> WHAT THE EXERCISE ASKS: Whenever the word "Steam" shows up in a line of the data, copy that line.

> Saved data entries:
****************************************
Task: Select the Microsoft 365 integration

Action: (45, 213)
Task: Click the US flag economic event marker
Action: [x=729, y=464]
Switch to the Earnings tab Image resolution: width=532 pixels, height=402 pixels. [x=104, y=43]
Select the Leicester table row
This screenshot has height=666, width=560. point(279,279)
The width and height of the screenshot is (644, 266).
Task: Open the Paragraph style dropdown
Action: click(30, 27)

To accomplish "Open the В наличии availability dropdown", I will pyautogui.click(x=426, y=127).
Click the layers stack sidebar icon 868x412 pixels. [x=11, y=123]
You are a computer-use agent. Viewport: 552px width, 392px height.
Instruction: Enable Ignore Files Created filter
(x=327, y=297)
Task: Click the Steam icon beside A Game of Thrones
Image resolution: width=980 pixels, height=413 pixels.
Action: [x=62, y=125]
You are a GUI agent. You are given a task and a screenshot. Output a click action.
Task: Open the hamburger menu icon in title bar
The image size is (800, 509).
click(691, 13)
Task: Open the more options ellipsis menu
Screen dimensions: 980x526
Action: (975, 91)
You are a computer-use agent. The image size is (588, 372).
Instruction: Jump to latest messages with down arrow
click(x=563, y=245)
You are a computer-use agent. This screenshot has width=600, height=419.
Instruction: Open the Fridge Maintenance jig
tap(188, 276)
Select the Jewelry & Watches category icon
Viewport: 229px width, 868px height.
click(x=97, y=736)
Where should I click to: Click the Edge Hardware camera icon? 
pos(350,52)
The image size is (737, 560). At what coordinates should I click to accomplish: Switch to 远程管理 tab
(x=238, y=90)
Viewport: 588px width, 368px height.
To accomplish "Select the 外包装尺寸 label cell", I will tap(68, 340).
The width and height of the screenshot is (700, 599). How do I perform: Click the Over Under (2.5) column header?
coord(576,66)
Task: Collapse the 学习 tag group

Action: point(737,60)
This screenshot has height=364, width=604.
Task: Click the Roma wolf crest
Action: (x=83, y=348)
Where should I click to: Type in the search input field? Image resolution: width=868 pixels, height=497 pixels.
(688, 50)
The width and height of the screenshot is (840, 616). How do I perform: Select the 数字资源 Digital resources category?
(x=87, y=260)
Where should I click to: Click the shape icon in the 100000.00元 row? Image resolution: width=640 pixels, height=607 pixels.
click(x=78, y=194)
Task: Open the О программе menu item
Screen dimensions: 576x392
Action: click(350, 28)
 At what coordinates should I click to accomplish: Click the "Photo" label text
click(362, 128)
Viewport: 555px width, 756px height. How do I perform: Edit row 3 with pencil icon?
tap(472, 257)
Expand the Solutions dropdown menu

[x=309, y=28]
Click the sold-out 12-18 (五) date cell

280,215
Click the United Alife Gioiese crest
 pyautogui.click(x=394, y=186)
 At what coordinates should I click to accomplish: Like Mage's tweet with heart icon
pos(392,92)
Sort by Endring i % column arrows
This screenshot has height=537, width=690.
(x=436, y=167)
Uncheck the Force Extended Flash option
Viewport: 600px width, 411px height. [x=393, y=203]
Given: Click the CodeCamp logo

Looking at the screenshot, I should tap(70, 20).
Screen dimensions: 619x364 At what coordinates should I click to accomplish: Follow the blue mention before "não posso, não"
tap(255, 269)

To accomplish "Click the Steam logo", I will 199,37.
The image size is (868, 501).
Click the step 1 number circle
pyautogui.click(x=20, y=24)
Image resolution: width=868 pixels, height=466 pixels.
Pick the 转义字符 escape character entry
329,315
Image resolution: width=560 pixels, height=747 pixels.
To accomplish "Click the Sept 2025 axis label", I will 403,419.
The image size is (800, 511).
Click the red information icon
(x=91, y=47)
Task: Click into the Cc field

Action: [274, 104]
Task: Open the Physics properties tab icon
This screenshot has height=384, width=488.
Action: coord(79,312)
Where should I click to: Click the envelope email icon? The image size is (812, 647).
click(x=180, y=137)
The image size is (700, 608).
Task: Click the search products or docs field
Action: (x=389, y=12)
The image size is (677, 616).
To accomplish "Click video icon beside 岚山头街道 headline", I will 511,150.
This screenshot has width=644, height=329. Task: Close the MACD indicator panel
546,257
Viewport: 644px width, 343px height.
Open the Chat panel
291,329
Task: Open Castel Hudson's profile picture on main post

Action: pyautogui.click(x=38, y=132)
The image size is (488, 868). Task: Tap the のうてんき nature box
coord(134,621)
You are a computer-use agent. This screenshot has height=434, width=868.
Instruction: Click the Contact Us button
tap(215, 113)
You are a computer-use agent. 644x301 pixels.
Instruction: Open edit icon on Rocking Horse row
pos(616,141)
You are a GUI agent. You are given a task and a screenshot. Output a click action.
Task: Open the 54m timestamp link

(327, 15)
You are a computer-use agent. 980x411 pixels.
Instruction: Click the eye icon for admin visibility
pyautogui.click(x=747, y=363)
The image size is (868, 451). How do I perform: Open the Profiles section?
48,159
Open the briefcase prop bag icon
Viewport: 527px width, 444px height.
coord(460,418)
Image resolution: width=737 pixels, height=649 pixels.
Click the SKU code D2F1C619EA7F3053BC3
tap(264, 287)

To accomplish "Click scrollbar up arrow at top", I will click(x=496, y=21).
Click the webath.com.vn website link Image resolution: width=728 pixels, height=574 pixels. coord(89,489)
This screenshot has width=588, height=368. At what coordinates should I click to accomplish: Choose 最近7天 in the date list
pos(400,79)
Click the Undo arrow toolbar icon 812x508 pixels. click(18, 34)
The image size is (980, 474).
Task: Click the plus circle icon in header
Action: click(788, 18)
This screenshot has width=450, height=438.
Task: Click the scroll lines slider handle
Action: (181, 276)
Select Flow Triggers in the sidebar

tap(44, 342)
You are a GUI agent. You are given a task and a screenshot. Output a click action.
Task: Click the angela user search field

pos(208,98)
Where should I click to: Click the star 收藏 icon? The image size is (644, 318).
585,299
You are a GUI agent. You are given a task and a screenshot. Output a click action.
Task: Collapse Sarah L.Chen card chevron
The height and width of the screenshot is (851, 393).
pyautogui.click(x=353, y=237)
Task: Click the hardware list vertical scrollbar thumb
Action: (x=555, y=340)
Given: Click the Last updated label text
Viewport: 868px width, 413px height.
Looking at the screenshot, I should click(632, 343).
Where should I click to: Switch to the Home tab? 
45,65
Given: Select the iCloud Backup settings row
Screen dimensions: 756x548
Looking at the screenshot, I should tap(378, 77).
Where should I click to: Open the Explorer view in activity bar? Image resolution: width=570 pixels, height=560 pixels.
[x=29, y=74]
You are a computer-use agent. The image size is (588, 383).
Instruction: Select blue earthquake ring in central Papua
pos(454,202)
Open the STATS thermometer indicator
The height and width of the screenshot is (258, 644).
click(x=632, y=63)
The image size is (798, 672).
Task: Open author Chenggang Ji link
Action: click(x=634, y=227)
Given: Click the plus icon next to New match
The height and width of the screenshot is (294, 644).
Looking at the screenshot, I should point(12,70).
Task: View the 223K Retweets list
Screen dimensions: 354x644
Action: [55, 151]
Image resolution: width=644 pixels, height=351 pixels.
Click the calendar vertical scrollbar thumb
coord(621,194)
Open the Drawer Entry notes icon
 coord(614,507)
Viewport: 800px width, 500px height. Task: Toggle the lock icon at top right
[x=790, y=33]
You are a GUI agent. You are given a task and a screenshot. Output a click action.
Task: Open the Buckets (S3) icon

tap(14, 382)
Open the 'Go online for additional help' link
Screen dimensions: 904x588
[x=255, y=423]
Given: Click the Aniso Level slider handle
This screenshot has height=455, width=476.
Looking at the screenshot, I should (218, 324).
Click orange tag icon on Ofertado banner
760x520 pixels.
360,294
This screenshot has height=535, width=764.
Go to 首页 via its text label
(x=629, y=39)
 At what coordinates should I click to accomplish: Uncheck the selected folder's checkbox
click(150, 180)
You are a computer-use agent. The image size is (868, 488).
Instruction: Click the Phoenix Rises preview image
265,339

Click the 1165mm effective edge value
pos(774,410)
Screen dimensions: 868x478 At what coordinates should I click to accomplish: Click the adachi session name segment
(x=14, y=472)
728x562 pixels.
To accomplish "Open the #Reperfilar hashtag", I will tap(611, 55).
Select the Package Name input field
****************************************
> ANSWER TO THIS PROBLEM:
Task: Click the Steam icon beside A Game of Thrones
To accomplish "Click the Steam logo", I will 199,37.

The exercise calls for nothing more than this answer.